[SHORT PROBLEM]
Please repeat the records below word for word, starting at the line containing "The width and height of the screenshot is (447, 800)." and ending at the line containing "pyautogui.click(x=235, y=241)".
>> start DATA PROVIDED
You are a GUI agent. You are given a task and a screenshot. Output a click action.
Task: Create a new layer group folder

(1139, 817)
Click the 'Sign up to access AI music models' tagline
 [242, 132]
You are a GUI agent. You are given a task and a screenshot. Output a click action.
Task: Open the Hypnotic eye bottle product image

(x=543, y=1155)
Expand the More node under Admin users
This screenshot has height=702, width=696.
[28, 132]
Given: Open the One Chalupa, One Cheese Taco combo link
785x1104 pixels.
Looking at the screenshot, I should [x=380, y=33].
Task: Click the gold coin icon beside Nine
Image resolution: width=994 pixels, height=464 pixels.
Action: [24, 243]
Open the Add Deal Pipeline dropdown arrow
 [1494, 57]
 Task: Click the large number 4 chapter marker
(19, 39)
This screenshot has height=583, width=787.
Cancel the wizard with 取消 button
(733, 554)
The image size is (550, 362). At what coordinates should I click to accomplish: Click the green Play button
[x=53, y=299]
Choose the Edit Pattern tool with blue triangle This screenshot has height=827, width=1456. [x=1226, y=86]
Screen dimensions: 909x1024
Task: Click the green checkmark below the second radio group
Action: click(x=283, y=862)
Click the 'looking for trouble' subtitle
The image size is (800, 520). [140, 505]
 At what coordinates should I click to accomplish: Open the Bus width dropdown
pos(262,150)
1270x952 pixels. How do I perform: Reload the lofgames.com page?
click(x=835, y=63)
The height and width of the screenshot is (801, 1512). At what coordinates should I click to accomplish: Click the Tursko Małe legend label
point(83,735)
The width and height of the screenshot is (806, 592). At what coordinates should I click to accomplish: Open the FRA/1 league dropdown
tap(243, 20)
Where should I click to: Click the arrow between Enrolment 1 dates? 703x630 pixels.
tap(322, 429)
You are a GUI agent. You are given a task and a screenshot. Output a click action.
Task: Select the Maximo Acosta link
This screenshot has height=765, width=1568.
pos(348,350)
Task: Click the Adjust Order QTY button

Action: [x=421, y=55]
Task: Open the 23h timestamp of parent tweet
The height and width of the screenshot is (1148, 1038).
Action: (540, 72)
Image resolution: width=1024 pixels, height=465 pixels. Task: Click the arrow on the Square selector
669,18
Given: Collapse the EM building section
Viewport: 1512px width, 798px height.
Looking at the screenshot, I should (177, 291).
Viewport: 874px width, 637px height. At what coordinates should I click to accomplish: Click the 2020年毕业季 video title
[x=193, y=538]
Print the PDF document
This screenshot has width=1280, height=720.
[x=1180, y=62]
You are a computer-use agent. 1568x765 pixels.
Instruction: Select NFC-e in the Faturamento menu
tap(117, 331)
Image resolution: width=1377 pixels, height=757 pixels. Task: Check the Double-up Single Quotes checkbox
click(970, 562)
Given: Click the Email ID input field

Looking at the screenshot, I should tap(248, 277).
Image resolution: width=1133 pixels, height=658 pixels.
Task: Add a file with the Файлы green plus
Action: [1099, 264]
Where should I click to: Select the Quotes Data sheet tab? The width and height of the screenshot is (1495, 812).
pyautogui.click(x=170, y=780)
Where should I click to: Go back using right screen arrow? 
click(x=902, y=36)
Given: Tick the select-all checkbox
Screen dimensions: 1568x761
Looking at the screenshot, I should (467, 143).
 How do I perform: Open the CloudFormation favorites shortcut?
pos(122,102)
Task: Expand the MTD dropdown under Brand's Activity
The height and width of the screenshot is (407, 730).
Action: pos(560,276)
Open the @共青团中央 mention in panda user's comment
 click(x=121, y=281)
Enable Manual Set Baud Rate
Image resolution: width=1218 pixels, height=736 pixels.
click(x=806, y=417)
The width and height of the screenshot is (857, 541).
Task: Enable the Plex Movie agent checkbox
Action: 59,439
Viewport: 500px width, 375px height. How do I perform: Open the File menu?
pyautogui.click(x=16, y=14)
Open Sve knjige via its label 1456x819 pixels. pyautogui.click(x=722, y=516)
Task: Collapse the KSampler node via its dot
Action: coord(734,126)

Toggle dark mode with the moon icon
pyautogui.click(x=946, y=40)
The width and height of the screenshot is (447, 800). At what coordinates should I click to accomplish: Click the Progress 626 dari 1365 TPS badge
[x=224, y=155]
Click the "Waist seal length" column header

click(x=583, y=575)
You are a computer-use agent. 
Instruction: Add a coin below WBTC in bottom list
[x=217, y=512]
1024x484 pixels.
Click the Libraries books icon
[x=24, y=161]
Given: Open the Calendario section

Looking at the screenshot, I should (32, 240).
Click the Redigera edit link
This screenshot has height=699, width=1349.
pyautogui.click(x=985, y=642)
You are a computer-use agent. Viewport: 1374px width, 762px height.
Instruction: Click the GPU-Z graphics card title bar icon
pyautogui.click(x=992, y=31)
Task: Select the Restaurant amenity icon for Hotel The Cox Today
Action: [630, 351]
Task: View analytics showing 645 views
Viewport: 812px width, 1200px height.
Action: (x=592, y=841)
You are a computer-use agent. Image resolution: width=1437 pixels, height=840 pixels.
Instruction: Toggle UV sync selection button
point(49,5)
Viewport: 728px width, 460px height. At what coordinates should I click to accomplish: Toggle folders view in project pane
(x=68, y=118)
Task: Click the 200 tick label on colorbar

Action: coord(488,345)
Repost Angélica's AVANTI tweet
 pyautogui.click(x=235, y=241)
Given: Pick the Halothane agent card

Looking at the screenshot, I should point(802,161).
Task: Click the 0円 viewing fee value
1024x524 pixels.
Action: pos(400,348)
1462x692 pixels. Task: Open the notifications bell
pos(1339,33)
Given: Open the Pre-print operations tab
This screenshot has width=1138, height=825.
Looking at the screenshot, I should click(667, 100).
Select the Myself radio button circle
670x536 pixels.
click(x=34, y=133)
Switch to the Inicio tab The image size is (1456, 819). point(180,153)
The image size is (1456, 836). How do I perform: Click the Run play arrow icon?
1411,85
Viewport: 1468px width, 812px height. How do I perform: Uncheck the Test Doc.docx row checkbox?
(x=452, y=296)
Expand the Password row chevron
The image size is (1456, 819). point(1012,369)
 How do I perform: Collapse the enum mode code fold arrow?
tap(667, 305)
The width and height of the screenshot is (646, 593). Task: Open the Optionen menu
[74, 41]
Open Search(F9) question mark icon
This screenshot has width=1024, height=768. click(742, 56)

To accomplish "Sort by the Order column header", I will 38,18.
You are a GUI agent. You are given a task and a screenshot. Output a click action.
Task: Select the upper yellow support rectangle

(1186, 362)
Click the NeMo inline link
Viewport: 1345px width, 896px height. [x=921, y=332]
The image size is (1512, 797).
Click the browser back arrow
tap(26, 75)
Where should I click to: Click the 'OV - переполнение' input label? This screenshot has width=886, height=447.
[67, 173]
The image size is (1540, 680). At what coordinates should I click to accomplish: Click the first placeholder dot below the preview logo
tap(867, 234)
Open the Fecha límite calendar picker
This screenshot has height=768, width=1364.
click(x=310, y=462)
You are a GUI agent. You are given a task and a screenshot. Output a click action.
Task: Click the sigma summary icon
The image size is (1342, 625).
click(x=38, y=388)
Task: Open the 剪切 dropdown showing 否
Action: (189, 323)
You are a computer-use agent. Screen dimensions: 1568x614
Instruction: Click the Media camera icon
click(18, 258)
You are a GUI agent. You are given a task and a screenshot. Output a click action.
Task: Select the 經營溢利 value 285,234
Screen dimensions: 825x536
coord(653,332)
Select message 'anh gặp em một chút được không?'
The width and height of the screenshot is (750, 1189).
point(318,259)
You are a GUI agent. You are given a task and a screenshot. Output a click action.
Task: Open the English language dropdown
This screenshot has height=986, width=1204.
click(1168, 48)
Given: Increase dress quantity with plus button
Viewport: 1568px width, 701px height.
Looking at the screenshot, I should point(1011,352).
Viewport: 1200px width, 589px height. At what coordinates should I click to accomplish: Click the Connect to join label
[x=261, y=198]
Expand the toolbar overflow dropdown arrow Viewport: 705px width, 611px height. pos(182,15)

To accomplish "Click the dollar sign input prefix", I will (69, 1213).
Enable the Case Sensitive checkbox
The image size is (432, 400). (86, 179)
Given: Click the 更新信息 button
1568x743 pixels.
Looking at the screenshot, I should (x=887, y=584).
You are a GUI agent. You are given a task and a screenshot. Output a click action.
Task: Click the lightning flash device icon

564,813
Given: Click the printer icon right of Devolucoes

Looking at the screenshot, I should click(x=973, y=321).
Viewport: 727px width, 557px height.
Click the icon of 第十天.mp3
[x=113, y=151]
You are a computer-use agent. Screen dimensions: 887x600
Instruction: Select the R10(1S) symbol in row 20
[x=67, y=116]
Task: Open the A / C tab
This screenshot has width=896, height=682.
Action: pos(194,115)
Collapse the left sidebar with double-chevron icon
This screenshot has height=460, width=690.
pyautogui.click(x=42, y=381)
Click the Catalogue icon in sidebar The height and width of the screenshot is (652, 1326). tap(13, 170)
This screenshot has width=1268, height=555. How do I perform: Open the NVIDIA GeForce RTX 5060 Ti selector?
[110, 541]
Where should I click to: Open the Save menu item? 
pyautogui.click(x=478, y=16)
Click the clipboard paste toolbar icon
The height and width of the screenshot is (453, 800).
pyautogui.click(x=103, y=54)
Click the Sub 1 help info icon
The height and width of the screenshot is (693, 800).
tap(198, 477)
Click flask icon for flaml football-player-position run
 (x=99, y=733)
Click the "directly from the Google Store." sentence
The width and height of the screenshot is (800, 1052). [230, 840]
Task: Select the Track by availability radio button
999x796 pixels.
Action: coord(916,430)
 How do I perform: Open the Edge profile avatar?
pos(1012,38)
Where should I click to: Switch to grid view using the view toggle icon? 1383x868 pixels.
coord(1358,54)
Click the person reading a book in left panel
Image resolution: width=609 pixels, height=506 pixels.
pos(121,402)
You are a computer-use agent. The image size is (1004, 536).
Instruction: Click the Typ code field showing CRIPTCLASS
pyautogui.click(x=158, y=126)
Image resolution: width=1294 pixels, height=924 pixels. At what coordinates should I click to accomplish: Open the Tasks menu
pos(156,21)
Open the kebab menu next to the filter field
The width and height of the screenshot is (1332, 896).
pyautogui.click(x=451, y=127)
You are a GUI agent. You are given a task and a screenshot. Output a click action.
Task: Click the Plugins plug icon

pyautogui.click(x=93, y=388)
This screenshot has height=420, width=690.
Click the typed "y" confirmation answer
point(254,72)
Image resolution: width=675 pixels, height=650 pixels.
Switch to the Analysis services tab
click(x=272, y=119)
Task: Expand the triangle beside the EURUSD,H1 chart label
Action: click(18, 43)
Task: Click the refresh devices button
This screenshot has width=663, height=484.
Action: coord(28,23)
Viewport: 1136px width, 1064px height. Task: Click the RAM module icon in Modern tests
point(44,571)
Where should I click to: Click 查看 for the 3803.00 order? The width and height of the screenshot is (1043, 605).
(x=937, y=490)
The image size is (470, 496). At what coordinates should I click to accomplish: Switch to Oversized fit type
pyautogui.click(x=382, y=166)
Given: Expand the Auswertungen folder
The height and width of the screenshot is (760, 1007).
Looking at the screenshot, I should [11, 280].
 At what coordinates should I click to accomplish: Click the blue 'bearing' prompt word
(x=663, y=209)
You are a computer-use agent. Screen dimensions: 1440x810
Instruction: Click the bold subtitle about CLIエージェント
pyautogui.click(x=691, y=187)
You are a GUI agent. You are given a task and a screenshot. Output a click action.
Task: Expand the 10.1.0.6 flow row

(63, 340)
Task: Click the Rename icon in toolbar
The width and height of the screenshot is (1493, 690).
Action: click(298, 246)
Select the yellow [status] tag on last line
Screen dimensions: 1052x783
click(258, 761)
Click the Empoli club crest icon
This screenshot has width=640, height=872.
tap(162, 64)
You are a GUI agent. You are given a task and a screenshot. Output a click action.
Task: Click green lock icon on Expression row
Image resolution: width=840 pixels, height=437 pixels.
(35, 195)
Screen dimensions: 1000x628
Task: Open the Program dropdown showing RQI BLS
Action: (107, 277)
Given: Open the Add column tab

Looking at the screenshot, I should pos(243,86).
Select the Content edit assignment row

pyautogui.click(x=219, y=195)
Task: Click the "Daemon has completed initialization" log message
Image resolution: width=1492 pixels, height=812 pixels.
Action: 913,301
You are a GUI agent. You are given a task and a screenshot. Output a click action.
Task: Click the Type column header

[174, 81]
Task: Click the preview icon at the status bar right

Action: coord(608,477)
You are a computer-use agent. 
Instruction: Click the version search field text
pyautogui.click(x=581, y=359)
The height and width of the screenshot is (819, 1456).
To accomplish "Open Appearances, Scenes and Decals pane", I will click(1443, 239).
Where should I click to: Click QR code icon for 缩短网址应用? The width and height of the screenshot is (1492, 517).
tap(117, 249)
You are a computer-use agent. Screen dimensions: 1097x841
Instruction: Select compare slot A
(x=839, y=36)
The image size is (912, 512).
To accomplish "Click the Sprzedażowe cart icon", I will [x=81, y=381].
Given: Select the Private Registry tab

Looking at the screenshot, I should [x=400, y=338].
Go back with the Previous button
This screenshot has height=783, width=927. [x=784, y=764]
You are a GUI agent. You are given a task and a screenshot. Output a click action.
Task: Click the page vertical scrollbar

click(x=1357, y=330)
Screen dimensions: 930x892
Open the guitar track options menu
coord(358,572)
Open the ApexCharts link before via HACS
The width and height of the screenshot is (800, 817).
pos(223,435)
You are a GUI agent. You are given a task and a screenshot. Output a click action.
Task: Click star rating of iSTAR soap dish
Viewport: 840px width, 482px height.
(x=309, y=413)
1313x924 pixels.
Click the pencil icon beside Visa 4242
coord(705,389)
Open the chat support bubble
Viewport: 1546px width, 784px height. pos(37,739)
>> end DATA PROVIDED
[CORRECT OUTPUT]
The width and height of the screenshot is (447, 800). At what coordinates should I click to accomplish: Click the Progress 626 dari 1365 TPS badge
[x=224, y=155]
Click the "Waist seal length" column header

click(x=583, y=575)
You are a computer-use agent. 
Instruction: Add a coin below WBTC in bottom list
[x=217, y=512]
1024x484 pixels.
Click the Libraries books icon
[x=24, y=161]
Given: Open the Calendario section

Looking at the screenshot, I should (32, 240).
Click the Redigera edit link
This screenshot has height=699, width=1349.
pyautogui.click(x=985, y=642)
You are a computer-use agent. Viewport: 1374px width, 762px height.
Instruction: Click the GPU-Z graphics card title bar icon
pyautogui.click(x=992, y=31)
Task: Select the Restaurant amenity icon for Hotel The Cox Today
Action: [630, 351]
Task: View analytics showing 645 views
Viewport: 812px width, 1200px height.
Action: (x=592, y=841)
You are a computer-use agent. Image resolution: width=1437 pixels, height=840 pixels.
Instruction: Toggle UV sync selection button
point(49,5)
Viewport: 728px width, 460px height. At what coordinates should I click to accomplish: Toggle folders view in project pane
(x=68, y=118)
Task: Click the 200 tick label on colorbar

Action: coord(488,345)
Repost Angélica's AVANTI tweet
 pyautogui.click(x=235, y=241)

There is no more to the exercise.